▶ **Task goal**
Give each entry back by retyping it exactly as written.

Records excerpted from a collection:

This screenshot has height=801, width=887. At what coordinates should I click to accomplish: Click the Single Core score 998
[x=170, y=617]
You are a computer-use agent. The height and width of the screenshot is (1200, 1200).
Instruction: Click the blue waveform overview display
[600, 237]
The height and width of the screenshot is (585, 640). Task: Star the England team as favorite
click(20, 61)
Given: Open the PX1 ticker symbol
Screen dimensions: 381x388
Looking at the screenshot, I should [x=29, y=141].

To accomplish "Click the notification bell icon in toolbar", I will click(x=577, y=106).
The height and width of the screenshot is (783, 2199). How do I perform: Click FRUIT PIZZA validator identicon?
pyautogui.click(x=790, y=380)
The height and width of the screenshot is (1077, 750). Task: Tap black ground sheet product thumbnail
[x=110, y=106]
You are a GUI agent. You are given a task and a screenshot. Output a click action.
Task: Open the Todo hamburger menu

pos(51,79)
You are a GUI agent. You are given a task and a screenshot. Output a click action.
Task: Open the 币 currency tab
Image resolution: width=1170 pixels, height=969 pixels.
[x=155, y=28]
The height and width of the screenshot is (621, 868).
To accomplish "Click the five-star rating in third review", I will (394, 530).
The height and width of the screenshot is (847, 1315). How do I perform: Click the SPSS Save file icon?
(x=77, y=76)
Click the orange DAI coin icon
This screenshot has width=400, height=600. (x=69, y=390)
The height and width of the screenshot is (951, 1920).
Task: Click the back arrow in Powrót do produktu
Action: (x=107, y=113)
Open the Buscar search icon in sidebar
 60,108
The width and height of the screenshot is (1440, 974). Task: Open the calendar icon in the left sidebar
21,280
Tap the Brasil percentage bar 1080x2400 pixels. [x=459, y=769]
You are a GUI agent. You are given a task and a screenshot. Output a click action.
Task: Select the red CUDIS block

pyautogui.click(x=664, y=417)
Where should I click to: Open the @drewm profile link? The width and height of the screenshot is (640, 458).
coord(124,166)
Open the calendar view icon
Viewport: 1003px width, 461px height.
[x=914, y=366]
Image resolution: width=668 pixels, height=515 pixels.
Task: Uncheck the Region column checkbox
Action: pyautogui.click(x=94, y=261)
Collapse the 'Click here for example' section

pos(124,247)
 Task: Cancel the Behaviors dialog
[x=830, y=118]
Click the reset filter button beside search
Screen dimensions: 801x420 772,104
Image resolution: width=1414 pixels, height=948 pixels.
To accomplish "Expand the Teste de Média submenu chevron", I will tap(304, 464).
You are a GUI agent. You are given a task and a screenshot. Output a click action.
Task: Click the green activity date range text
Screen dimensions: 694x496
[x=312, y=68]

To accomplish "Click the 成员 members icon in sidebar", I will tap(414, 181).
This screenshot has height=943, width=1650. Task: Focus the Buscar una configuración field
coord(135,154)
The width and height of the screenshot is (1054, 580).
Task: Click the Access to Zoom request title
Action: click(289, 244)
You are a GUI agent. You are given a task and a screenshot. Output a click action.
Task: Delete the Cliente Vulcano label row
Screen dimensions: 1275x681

▶ **Solution below**
This screenshot has height=801, width=887. At what coordinates should I click to accomplish: Click the Single Core score 998
[x=170, y=617]
You are a computer-use agent. The height and width of the screenshot is (1200, 1200).
Instruction: Click the blue waveform overview display
[600, 237]
The height and width of the screenshot is (585, 640). Task: Star the England team as favorite
click(20, 61)
Given: Open the PX1 ticker symbol
Screen dimensions: 381x388
Looking at the screenshot, I should [x=29, y=141].

To accomplish "Click the notification bell icon in toolbar", I will click(x=577, y=106).
The height and width of the screenshot is (783, 2199). How do I perform: Click FRUIT PIZZA validator identicon?
pyautogui.click(x=790, y=380)
The height and width of the screenshot is (1077, 750). Task: Tap black ground sheet product thumbnail
[x=110, y=106]
You are a GUI agent. You are given a task and a screenshot. Output a click action.
Task: Open the Todo hamburger menu

pos(51,79)
You are a GUI agent. You are given a task and a screenshot. Output a click action.
Task: Open the 币 currency tab
Image resolution: width=1170 pixels, height=969 pixels.
[x=155, y=28]
The height and width of the screenshot is (621, 868).
To accomplish "Click the five-star rating in third review", I will (394, 530).
The height and width of the screenshot is (847, 1315). How do I perform: Click the SPSS Save file icon?
(x=77, y=76)
Click the orange DAI coin icon
This screenshot has width=400, height=600. (x=69, y=390)
The height and width of the screenshot is (951, 1920).
Task: Click the back arrow in Powrót do produktu
Action: (x=107, y=113)
Open the Buscar search icon in sidebar
 60,108
The width and height of the screenshot is (1440, 974). Task: Open the calendar icon in the left sidebar
21,280
Tap the Brasil percentage bar 1080x2400 pixels. [x=459, y=769]
You are a GUI agent. You are given a task and a screenshot. Output a click action.
Task: Select the red CUDIS block

pyautogui.click(x=664, y=417)
Where should I click to: Open the @drewm profile link? The width and height of the screenshot is (640, 458).
coord(124,166)
Open the calendar view icon
Viewport: 1003px width, 461px height.
[x=914, y=366]
Image resolution: width=668 pixels, height=515 pixels.
Task: Uncheck the Region column checkbox
Action: pyautogui.click(x=94, y=261)
Collapse the 'Click here for example' section

pos(124,247)
 Task: Cancel the Behaviors dialog
[x=830, y=118]
Click the reset filter button beside search
Screen dimensions: 801x420 772,104
Image resolution: width=1414 pixels, height=948 pixels.
To accomplish "Expand the Teste de Média submenu chevron", I will tap(304, 464).
You are a GUI agent. You are given a task and a screenshot. Output a click action.
Task: Click the green activity date range text
Screen dimensions: 694x496
[x=312, y=68]

To accomplish "Click the 成员 members icon in sidebar", I will tap(414, 181).
This screenshot has height=943, width=1650. Task: Focus the Buscar una configuración field
coord(135,154)
The width and height of the screenshot is (1054, 580).
Task: Click the Access to Zoom request title
Action: click(289, 244)
You are a GUI agent. You are given a task and a screenshot. Output a click action.
Task: Delete the Cliente Vulcano label row
Screen dimensions: 1275x681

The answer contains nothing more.